Lebih dari 1,000 petugas pemadam kebakaran berjuang memadamkan kebakaran besar tersebut selama hampir 24 jam. Bahkan dua hari kemudian, asap masih mengepul dari reruntuhan menara yang hangus karena kobaran api kecil terus terjadi.
Pencarian Orang Hilang
Para pejabat mengatakan pencarian terakhir akan selesai pada Jumat malam, secara resmi mengakhiri fase penyelamatan di kompleks Tai Po dekat perbatasan daratan Tiongkok.

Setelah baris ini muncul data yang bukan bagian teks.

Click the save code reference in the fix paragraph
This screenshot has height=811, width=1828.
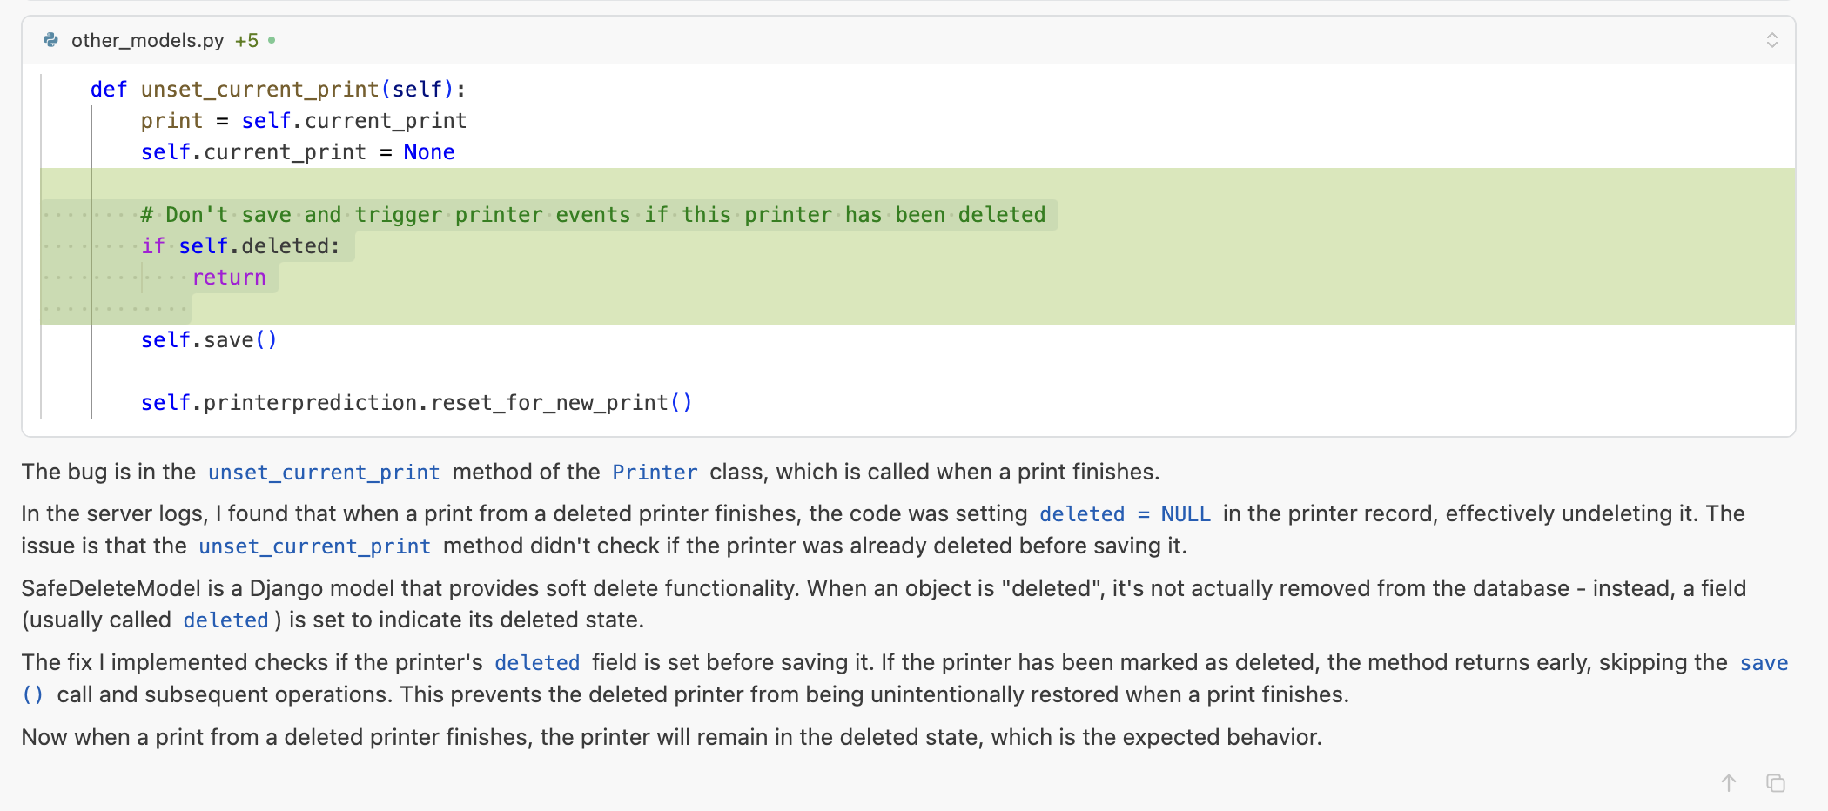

Dengan hampir 2,000 apartemen dan sekitar 4,800 penghuni, pihak berwenang masih belum mengetahui berapa banyak orang yang mungkin hilang. Kepala Eksekutif John Lee mengatakan 279 penghuni belum dapat dihubungi hingga Kamis pagi.

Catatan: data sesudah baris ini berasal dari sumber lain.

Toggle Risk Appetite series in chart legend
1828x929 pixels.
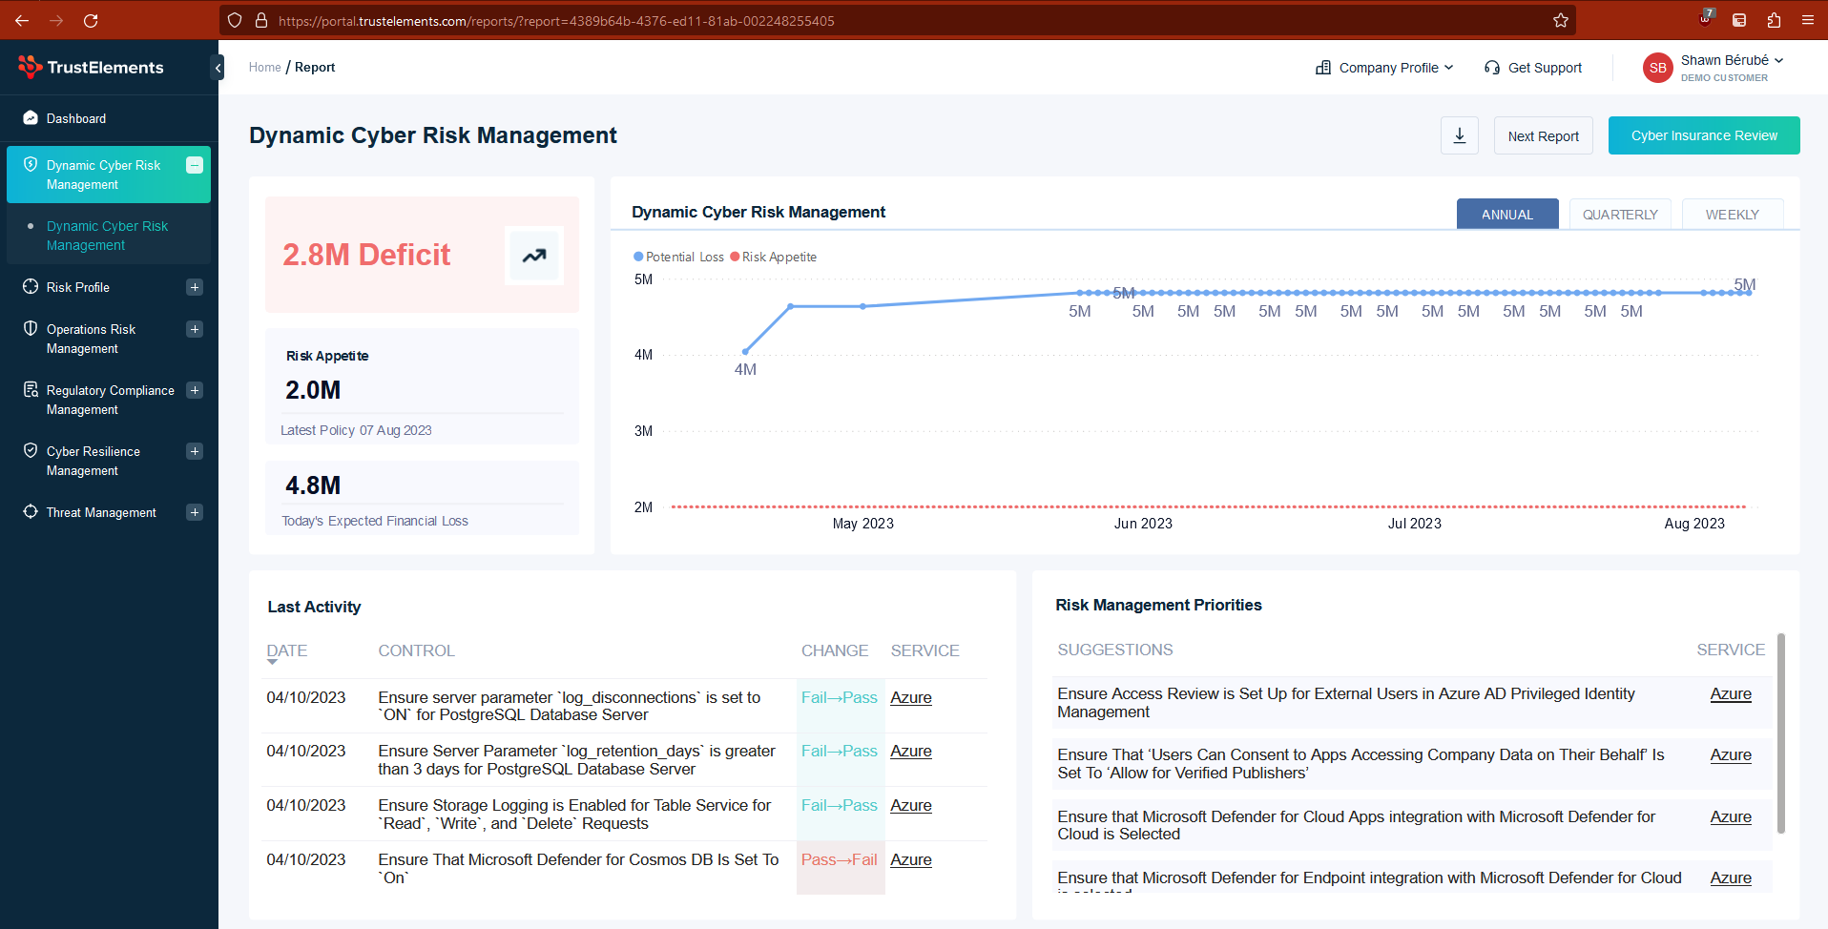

Chan menambahkan bahwa angka terbaru mengenai warga yang hilang hanya dapat dikonfirmasi setelah pencarian menyeluruh selesai. Unit-unit yang terkait dengan 25 panggilan darurat yang tidak terjawab sebagian besar berada di lantai atas, tempat api berkobar paling lama.
Lebih dari 70 orang terluka, termasuk 11 petugas pemadam kebakaran, dan sekitar 900 warga dipindahkan ke tempat penampungan sementara.
![]()
Masalah Renovasi dan Penangkapan
Kompleks perumahan tersebut, yang menjadi tempat tinggal bagi banyak warga lanjut usia, dibangun pada tahun 1980-an dan sedang menjalani pekerjaan renovasi besar-besaran pada saat kebakaran terjadi.
Hong Kong Badan antikorupsi meluncurkan penyelidikan pada hari Kamis terkait kemungkinan pelanggaran yang berkaitan dengan proyek renovasi tersebut.
Polisi menangkap tiga pria—dua direktur perusahaan dan seorang konsultan teknik—atas dugaan pembunuhan, dengan alasan kelalaian berat.
Meskipun pihak berwenang tidak menyebutkan nama perusahaan tersebut, Associated Press mengkonfirmasi bahwa Prestige Construction & Engineering Company mengawasi pekerjaan renovasi.
Para penyelidik menemukan tanda-tanda bahwa material eksterior yang tidak sesuai standar mungkin telah mempercepat penyebaran api. Panel busa plastik yang sangat mudah terbakar ditemukan di jendela dekat lobi lift di salah satu menara.
Kotak-kotak berisi dokumen perusahaan disita, dan panggilan ke perusahaan tidak dijawab.
Pemeriksaan Keamanan Segera Diperintahkan
Pihak berwenang mengumumkan inspeksi mendesak terhadap semua kompleks perumahan yang saat ini sedang menjalani renovasi besar-besaran, dengan fokus pada perancah, bahan bangunan, dan kepatuhan terhadap standar keselamatan kebakaran.
Kebakaran ini adalah yang paling mematikan di Hong Kong dalam beberapa dekade terakhir. Sebelumnya, kebakaran modern terburuk di kota ini terjadi pada tahun 1996 ketika sebuah gedung komersial di Kowloon terbakar, menewaskan 41 orang.